Our findings suggest that genetic variation in the human NR2B gene is associated with changes in reasoning ability in schizophrenia putatively via altering NR1 mRNA and protein levels. In support of this, Humphries et al.[25] reported that lower postmortem NR1 mRNA expression in the temporal cortex of people with schizophrenia was strongly correlated with worse premorbid IQ and cognitive function. Although we did not find a relationship between the rs11146020 SNP in NR1 that has previously been associated with schizophrenia[22] and NR1 mRNA, this NR1 SNP has been shown to interact with the NR2B SNP rs1805502 in people with schizophrenia.[20] Although it is unclear how such genetic variations in NR2B would impact the gene expression of other NMDAR subunits, there is evidence that variation in the schizophrenia genes can impact mRNA levels of binding partners.[74] Similarly, a SNP in the schizophrenia susceptibility gene neuregulin has been shown to impact NR2C mRNA levels in the cerebellum in schizophrenia.[28] Although the mechanistic pathway by which NMDAR hypofunction may lead to cognitive deficits remains speculative, other recent work suggests that altered NMDAR function can be related to cortical thickness, suggesting a potential neurobiological substrate.[12]

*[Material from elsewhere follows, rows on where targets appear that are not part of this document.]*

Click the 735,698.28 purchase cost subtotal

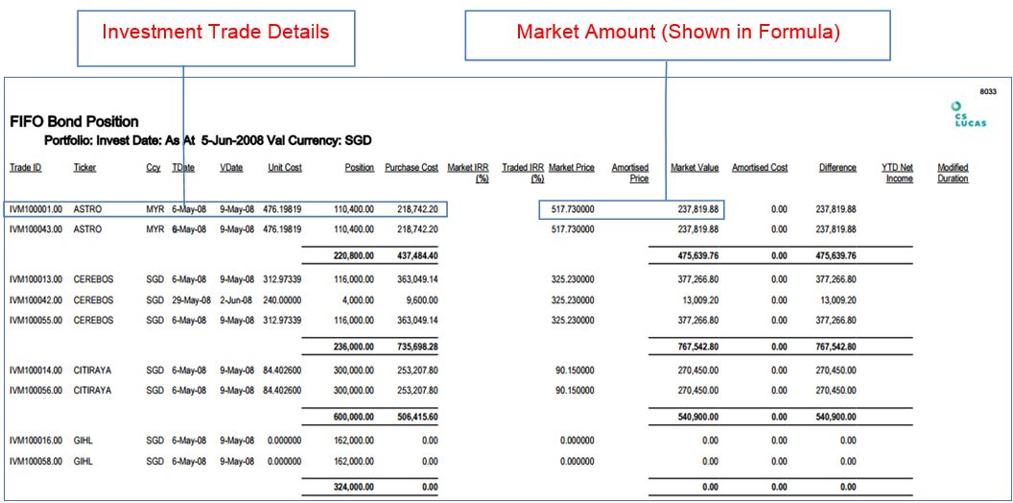coord(414,347)
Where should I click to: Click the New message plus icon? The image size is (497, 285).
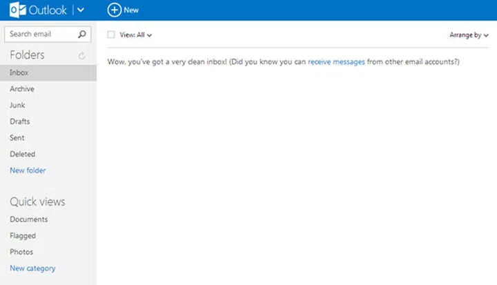click(x=115, y=10)
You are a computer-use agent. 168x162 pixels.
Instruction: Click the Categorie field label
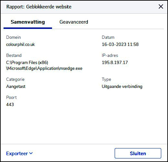tap(16, 80)
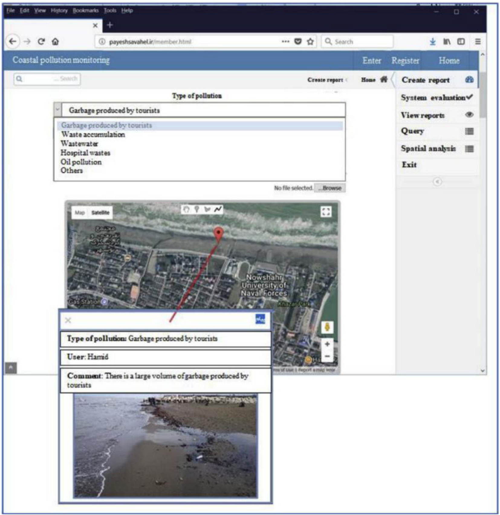
Task: Switch map to Satellite view
Action: (x=100, y=213)
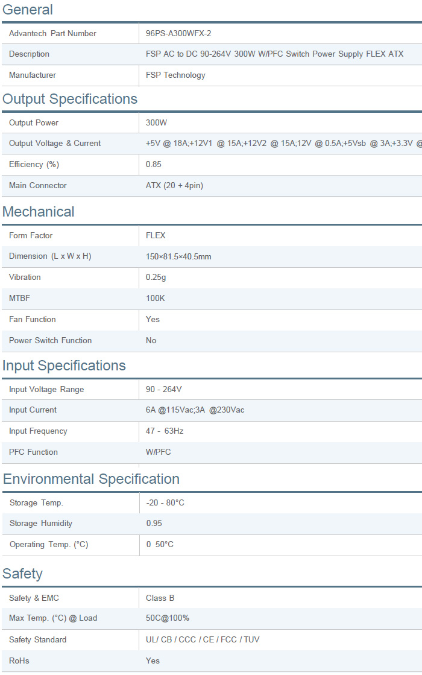422x675 pixels.
Task: Click the MTBF row label
Action: (x=19, y=299)
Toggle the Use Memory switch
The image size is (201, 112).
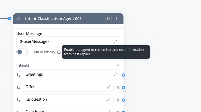[x=22, y=52]
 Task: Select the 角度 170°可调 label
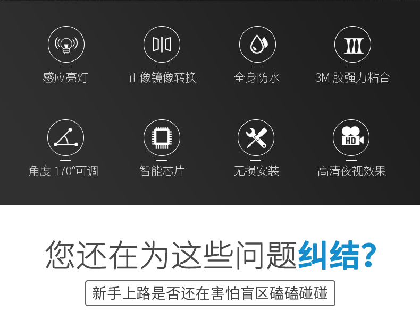(x=63, y=171)
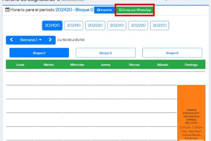This screenshot has width=211, height=141.
Task: Open the Semana 1 week dropdown
Action: (31, 40)
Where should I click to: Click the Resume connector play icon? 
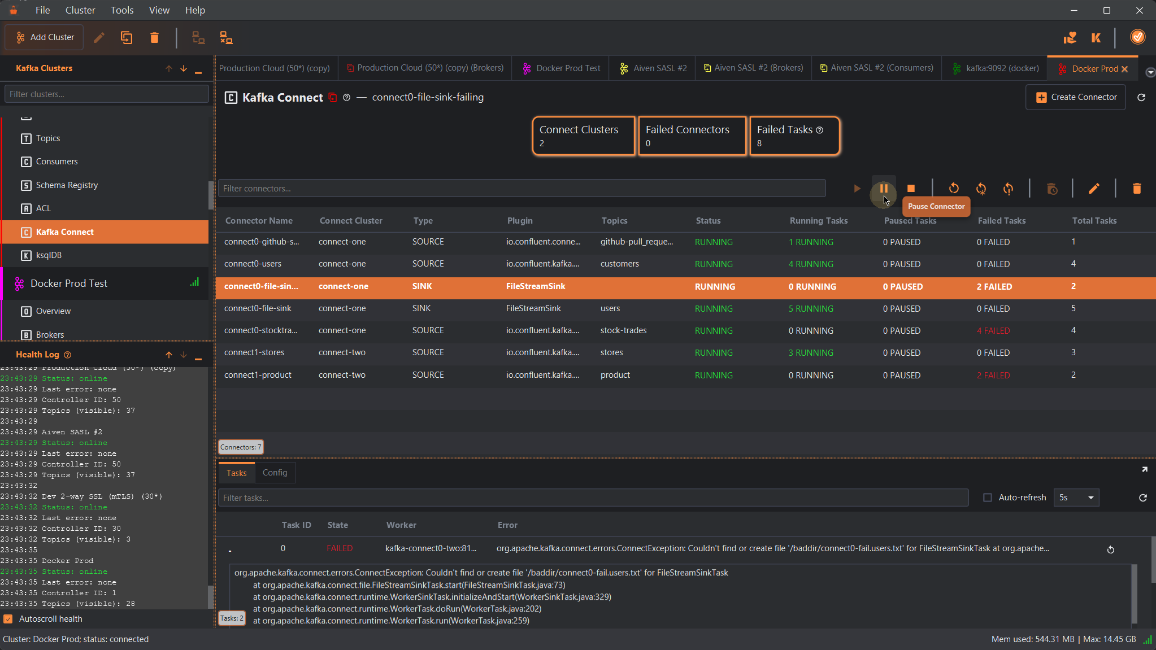pyautogui.click(x=857, y=189)
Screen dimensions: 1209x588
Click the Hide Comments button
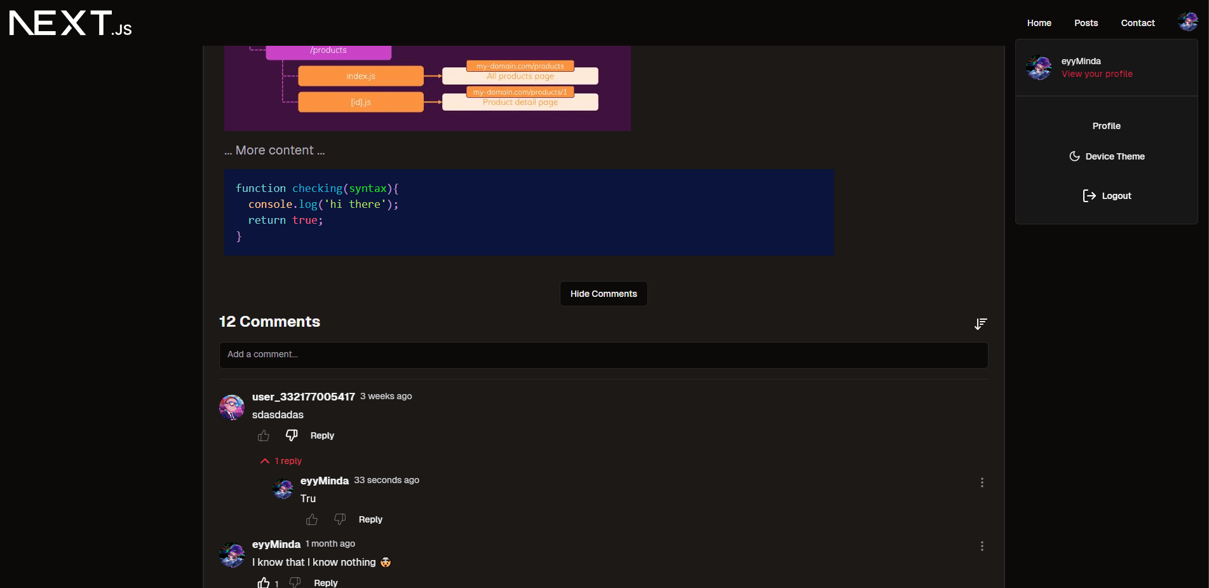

We find that the C allele carriers of NR2B SNP rs1805502 relates to worse cognition in people with schizophrenia relative to controls with the same genotype. Although this may seem surprising, diagnosis-specific polymorphic effects on cognition can be found in other studies. For example, Jablensky et al.[75] have reported another NR2B gene SNP (rs220599) is associated with altered verbal memory in cognitively impaired people with schizophrenia, but not in healthy controls. Further, this group found that two SNPs also in glutamate signaling genes (GRIM3 and PRKCA), both had significant, but opposite effects on verbal memory in healthy controls and people with schizophrenia.[75] We suggest that genetic changes that may contribute to beneficial effects of glutamate in controls and typically serve to improve cognitive performance (that is, plasticity and synaptic strengthening) could also enhance deleterious effects (that is, neurotoxic effects) of glutamate in schizophrenia leading to worse cognition.

In summary, we have shown that NR1 mRNA and protein is reduced in the DLPFC of people with schizophrenia. Given that NR1 is the obligatory subunit of the NMDAR, a reduction in overall NMDAR function may be expected in schizophrenia; thus, knowledge of this risk allele may help to identify those who may benefit from future NMDAR agonist treatment studies in schizophrenia. We also report that the NR2B SNP rs1805502 C allele carriers display significant reasoning deficits in people with schizophrenia. We find that people with schizophrenia also have reduced NR2C mRNA in their frontal cortex that appears to be independent of genotype. To our knowledge, this represents the first study to link NMDAR genotypes, mRNA transcript expression, NR1 protein and cognition in people with schizophrenia. These findings provide support for a multifaceted model of NMDAR dysfunction in schizophrenia and for a role of NMDAR hypofunction in the pathophysiology of cognitive dysfunction in schizophrenia. Our results support that the augmentation of NMDAR signaling may represent a neurobiological convergence point for potential new treatment approaches for cognitive impairment in schizophrenia.